The reductions (improvement) in total COMPASS-31 score, as well as the OI domain at the time of the survey, were comparable to other shorter term follow-up studies of POTS patients [8, 12, 29]. In contrast, the pupillomotor scores increased over time. The gastrointestinal and bladder scores also increased, but these were not significantly different after Bonferroni correction. This may indicate that current POTS treatments are helpful in targeting OI symptoms but are less effective at treating GI symptoms. This may also reflect the challenges with diagnosing and treating conditions related to POTS including MCAS. Symptoms at the time of initial evaluation did not appear to predict long-term outcomes. There were no significant differences in COMPASS-31 at the time of evaluation, as recalled by participants. NOT IMPROVED participants reported their overall health (on a 0–100 scale) as better at the time of first VUMC visit compared to IMPROVED. In a study of POTS patients with and without neuropathy, patients with neuropathy rated their health-related quality of life as better than those with no neuropathy [25]. It is possible that patients with neuropathy have a slower deterioration of symptoms over time, whereas POTS patients without neuropathy are initially worse, and have poorer quality of life, but improve over time. More patients in the NOT IMPROVED group reported neuropathy at the time of the survey and this could explain their higher initial scores. Thus, we were not able to identify predictors of worse outcomes at the time of initial diagnosis, highlighting the importance of clinical follow-up in these patients.

- **EXERCISE REQUIREMENTS**:
a) List every COMPASS-31 score whose change over time the passage on long-term POTS outcomes reports.
b) Extend the passage on long-term POTS outcomes, picking up after its final sentence.

Pixel coordinate grounding data:
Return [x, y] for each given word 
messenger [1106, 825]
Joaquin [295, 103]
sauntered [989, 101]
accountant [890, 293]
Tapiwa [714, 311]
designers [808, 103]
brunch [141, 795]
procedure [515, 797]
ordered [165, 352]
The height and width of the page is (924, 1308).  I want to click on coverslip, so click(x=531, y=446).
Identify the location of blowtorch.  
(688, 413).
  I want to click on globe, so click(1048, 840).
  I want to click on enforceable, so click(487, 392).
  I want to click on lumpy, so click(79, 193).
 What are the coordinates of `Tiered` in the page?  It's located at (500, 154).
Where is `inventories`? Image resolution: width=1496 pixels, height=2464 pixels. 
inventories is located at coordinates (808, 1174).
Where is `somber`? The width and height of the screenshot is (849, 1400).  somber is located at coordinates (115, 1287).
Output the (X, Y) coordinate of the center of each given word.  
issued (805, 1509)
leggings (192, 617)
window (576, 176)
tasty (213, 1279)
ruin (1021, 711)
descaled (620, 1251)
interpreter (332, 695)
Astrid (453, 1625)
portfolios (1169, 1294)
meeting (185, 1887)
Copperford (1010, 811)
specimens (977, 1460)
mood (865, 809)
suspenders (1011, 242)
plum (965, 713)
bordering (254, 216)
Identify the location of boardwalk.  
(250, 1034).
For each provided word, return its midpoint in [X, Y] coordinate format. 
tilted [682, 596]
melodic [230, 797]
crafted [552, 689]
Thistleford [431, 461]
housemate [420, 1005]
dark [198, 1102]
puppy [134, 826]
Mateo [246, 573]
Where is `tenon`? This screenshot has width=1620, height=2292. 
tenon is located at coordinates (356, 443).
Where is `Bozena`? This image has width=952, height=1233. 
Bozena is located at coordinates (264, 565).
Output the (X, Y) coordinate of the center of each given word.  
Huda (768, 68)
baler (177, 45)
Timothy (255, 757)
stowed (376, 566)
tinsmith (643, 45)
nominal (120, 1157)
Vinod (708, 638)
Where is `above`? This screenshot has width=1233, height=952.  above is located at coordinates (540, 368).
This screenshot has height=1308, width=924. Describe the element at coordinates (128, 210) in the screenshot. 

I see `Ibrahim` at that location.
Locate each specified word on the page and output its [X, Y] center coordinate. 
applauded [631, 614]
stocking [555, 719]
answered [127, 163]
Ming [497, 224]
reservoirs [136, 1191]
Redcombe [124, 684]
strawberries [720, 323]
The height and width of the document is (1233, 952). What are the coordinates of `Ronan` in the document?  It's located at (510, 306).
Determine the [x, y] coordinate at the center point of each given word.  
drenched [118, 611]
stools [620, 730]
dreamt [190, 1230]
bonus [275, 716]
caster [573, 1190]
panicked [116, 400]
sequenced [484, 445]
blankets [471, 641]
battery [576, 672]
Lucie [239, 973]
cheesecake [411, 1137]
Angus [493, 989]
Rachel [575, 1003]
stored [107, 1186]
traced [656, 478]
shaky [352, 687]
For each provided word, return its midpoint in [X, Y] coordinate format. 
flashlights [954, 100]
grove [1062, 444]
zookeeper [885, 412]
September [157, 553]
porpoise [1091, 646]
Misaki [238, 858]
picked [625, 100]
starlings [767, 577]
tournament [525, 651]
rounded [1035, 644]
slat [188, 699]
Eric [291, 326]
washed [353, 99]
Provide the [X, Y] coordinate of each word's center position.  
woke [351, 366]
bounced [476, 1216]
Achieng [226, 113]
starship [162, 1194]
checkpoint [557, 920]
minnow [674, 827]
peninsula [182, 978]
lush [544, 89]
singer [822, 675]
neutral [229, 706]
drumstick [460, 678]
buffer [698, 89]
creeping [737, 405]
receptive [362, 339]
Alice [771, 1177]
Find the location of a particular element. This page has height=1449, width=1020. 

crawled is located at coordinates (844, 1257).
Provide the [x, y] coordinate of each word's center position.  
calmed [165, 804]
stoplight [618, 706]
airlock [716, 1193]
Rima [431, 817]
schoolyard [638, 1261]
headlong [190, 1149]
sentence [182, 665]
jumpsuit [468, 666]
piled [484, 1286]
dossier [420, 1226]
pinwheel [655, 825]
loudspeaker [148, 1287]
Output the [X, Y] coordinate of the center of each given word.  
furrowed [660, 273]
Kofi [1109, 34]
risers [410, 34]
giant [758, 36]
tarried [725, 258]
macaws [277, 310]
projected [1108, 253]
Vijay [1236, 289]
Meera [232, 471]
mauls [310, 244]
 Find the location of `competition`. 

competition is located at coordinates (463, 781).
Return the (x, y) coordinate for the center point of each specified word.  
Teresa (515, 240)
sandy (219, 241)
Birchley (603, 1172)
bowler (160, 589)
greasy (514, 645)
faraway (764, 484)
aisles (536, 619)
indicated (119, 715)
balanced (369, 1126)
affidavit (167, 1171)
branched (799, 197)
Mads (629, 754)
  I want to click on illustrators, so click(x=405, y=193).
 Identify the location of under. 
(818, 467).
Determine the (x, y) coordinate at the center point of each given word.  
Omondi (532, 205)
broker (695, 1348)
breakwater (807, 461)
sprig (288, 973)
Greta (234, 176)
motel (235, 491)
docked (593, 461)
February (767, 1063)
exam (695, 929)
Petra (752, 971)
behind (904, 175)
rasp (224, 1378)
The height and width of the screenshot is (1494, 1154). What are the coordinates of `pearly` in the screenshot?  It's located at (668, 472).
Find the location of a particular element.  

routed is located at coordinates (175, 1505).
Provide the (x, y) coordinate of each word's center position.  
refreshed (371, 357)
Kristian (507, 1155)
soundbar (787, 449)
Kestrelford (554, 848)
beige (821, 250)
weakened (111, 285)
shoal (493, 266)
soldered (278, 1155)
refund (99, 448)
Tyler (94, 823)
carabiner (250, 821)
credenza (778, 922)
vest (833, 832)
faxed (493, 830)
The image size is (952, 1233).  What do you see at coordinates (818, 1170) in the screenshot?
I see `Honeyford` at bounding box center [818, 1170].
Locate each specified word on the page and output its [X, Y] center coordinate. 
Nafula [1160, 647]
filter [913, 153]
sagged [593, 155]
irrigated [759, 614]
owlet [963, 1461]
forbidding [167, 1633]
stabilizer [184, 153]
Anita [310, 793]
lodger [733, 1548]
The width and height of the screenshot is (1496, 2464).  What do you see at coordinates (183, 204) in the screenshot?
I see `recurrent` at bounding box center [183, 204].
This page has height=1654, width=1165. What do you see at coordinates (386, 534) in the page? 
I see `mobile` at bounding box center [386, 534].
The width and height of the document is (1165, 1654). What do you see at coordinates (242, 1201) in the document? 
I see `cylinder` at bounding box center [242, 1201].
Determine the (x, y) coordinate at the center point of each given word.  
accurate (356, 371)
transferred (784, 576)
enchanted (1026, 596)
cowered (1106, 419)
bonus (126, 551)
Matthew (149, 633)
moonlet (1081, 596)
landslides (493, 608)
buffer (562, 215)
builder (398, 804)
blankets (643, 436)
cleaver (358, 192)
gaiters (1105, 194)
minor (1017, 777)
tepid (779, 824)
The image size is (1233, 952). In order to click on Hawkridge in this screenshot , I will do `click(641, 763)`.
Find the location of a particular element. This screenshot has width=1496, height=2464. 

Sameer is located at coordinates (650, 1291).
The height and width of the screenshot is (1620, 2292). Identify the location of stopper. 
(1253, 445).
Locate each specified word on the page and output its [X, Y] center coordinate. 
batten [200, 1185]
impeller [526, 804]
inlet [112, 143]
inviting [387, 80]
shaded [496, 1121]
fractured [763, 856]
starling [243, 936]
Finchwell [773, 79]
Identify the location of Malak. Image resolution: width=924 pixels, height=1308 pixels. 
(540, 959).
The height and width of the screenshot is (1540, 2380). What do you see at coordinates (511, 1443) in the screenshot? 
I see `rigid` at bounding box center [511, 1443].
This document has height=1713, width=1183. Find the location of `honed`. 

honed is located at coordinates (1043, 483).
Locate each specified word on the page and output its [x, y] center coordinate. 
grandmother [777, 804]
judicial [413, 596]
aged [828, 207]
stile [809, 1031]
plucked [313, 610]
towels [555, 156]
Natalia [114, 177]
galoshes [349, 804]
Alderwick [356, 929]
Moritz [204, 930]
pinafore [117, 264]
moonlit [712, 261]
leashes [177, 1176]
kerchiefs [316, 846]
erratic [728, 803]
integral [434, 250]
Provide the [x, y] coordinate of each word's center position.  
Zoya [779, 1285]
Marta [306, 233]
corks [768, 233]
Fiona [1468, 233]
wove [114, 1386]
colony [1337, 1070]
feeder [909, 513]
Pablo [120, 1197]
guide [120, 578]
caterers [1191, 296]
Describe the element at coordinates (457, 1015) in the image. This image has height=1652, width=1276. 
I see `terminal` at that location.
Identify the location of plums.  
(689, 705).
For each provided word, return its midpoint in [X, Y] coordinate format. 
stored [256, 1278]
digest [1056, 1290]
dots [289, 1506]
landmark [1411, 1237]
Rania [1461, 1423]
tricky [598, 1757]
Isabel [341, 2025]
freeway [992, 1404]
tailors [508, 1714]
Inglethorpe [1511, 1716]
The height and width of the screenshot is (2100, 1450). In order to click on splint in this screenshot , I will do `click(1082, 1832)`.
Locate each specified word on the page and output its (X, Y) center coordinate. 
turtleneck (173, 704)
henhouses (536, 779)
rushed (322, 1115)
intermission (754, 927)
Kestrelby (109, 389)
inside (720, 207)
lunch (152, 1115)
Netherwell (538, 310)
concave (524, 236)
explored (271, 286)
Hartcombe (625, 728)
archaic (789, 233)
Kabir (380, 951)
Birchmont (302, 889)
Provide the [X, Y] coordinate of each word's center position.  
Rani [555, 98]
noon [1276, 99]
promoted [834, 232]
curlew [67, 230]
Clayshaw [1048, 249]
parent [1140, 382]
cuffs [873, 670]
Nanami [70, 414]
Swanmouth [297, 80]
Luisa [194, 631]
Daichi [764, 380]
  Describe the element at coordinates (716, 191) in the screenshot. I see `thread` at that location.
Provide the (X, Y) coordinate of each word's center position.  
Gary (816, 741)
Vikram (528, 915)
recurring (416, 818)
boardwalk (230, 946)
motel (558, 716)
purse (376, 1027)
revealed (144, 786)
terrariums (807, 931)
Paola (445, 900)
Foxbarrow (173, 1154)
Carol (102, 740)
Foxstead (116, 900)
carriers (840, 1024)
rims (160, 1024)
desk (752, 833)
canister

- **PER-TASK ANSWERS**:
a)
Total COMPASS-31 score
OI domain
Pupillomotor score
Gastrointestinal score
Bladder score

b)
Female participants

Most participants were female (98%, n = 43). Over half of participants were premenopausal (60%, n = 25), and 41% (n = 17) reported they were postmenopausal at the time of the survey. More information about female participants can be found in Table S1.
 
Overactive bladder symptoms are common in patients with POTS [26], and bladder dysfunction can result from peripheral neuropathy [27].
How is overactive bladder measured?
Could it simply be a consequence of common POT”S” advice to drink lots of water, or my anecdotal experience that polydipsia is something I’ve heard many people with ME/CFS POT and Post-COVID POT mention.
 
I wonder if this claim that POTS is apparently overwhelmingly a female disorder is accurate.
I'm also a male with PoTS but it's just a well known fact that this is a highly female predominant condition. The figures cited are usually somewhere in the region of 75–85% female predominance, although some studies are higher than that (like this one).
 
We tried to contact 120 individuals who had initially attended the Autonomic Dysfunction Center Research Unit at VUMC between 1987 and 2014. In total, 74 participants responded to contact, and 46 participants completed the survey (62% response rate) between March and September 2021. Not all participants were still being regularly followed at VUMC. One participant reported POTS symptom onset <10 years prior to the survey date, and one person did not answer the questions regarding POTS symptom changes. They were both excluded from further analysis. Therefore, a total of 44 participants with POTS were included in the analysis (Fig. 1).
Just to add that maybe there were more males among those 120 but they couldn't be reached or didn't respond, so they ended up with only 1 male included in the analysis.
 
How is overactive bladder measured?
Could it simply be a consequence of common POT”S” advice to drink lots of water, or my anecdotal experience that polydipsia is something I’ve heard many people with ME/CFS POT and Post-COVID POT mention.
I have overactive bladder. It feels like a UTI, all the time - mercifully less so, once on medication and other measures. Very sore, as well as the frequency and urgency. Diagnosed from history, no infection and ideally, a clear cystoscopy.

So it's quite different from what happens when you just drink a lot.